The suit was filed Monday by Jones Osteen and Jones against Blue Bird Body Company and Liberty County School System bus driver Evelyn Rodriguez. Brandie Smith and Kristopher Shuman, the parents of Cambria Shuman, are seeking damages for personal injury and wrongful death.
The suit claims the 2016 Blue Bird bus driven by Rodriguez was defective and caused Shuman’s death.
"Specifically, a defect or defects existed in the Blue Bird Bus which prohibited the proper and timely exchange, recognition, reaction and/or response to engine speed, engine speed rotations per minute, engine load percentage, throttle percentage, acceleration and/or manual gear downshifting data between the Blue Bird’s operator, Evelyn Rodriguez, and the Blue Bird Bus’ engine, transmission, throttle or accelerator and/or brake control module, amongst other components, which caused the Blue Bird Bus to suddenly and unintentionally accelerate, crash and proximately cause Cami Shuman’s death," the suit said.

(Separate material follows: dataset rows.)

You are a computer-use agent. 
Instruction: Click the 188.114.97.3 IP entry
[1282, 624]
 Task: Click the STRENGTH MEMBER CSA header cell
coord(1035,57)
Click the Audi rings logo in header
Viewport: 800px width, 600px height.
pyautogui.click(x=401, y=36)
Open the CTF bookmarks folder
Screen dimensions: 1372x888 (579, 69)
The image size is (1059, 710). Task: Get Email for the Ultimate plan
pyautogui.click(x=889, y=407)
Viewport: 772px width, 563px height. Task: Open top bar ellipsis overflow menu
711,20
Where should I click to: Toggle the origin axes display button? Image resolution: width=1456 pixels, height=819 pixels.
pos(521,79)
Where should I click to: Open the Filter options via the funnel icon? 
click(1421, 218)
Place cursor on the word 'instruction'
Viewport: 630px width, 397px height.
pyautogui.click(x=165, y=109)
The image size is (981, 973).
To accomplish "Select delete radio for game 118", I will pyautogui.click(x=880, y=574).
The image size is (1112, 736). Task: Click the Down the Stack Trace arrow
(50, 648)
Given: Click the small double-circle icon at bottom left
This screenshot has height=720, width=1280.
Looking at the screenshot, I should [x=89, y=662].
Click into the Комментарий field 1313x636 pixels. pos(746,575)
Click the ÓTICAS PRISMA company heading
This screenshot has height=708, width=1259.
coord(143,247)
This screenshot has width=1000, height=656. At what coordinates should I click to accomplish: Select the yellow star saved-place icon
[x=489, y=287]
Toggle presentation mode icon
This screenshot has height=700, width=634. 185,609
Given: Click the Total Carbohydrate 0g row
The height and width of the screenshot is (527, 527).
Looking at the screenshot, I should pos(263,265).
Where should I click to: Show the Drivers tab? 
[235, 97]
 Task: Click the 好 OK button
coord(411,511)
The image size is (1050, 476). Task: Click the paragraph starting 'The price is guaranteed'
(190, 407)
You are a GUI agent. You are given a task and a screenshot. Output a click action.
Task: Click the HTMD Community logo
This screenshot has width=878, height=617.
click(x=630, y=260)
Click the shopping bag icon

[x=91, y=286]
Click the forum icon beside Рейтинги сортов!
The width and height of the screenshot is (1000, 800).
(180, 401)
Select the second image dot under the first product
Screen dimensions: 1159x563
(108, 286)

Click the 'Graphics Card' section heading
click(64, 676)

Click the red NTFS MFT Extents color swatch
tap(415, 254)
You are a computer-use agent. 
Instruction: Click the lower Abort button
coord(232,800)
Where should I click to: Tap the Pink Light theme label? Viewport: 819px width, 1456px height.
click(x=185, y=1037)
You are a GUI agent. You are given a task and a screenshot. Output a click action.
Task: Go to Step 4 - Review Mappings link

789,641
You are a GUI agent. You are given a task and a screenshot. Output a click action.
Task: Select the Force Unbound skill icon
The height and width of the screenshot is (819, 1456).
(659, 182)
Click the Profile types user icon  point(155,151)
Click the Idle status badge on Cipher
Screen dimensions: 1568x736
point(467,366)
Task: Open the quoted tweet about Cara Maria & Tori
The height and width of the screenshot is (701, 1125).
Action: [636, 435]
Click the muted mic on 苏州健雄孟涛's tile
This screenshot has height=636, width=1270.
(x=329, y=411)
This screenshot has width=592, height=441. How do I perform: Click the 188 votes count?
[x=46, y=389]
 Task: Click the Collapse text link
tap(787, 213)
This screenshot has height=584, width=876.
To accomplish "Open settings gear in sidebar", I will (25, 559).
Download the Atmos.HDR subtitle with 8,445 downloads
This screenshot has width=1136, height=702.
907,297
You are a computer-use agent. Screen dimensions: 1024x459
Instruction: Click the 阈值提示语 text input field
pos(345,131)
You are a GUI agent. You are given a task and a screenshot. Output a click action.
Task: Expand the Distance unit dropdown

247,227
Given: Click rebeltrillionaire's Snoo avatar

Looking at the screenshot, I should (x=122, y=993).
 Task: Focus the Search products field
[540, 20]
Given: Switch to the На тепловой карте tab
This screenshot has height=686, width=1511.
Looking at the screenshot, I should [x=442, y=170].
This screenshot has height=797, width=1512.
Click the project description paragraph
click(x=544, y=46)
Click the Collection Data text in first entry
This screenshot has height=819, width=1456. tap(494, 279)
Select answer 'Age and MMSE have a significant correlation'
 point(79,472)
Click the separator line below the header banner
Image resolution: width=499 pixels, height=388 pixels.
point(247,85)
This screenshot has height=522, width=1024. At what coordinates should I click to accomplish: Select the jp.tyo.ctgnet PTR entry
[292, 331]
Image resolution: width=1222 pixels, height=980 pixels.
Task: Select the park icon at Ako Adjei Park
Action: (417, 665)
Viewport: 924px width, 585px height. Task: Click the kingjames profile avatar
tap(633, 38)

The suit went on to claim the manufacturing defects were due to the use of, "shoddy materials, poor manufacturing methods, and/or other such actions or omissions inconsistent with federal and state safety standards."
The lawsuit said the design of the bus also failed to comply with federal and state safety standards, including Blue Bird’s own design safety standards for the safe and proper design of school buses.
Rodriguez mistook the gas pedal for the brake pedal causing the bus to accelerate out of control, the suit also claims.
Blue Bird’s Product Communications and Marketing Manager Justyne Lobello said the company has been and continues to be cooperative with authorities.
"We are saddened by the loss of Cambria Shuman and our prayers go out to her family," she wrote in a statement to the Courier. "As a matter of policy we do not comment in the press about open litigation, but we can tell you that we have been actively cooperating with Liberty County investigators."
Atlantic Judicial System District Attorney Tom Durden said he could not confirm or deny allegations in the lawsuit because the investigation into possible criminal charges is ongoing.
He said Jones Osteen and Jones hired their own panel of investigators to research the cause of the crash, which injured Rodriquez and approximately 22 other students, according to school officials.
It was unclear Friday whether Rodriquez is still employed by LCSS.
The law firm represented the school district until Dec. 7, when it submitted a letter to the LCSS saying Jones, Osteen and Jones attorneys would no longer represent the district.
The firm’s lawyers have not responded to requests for comment.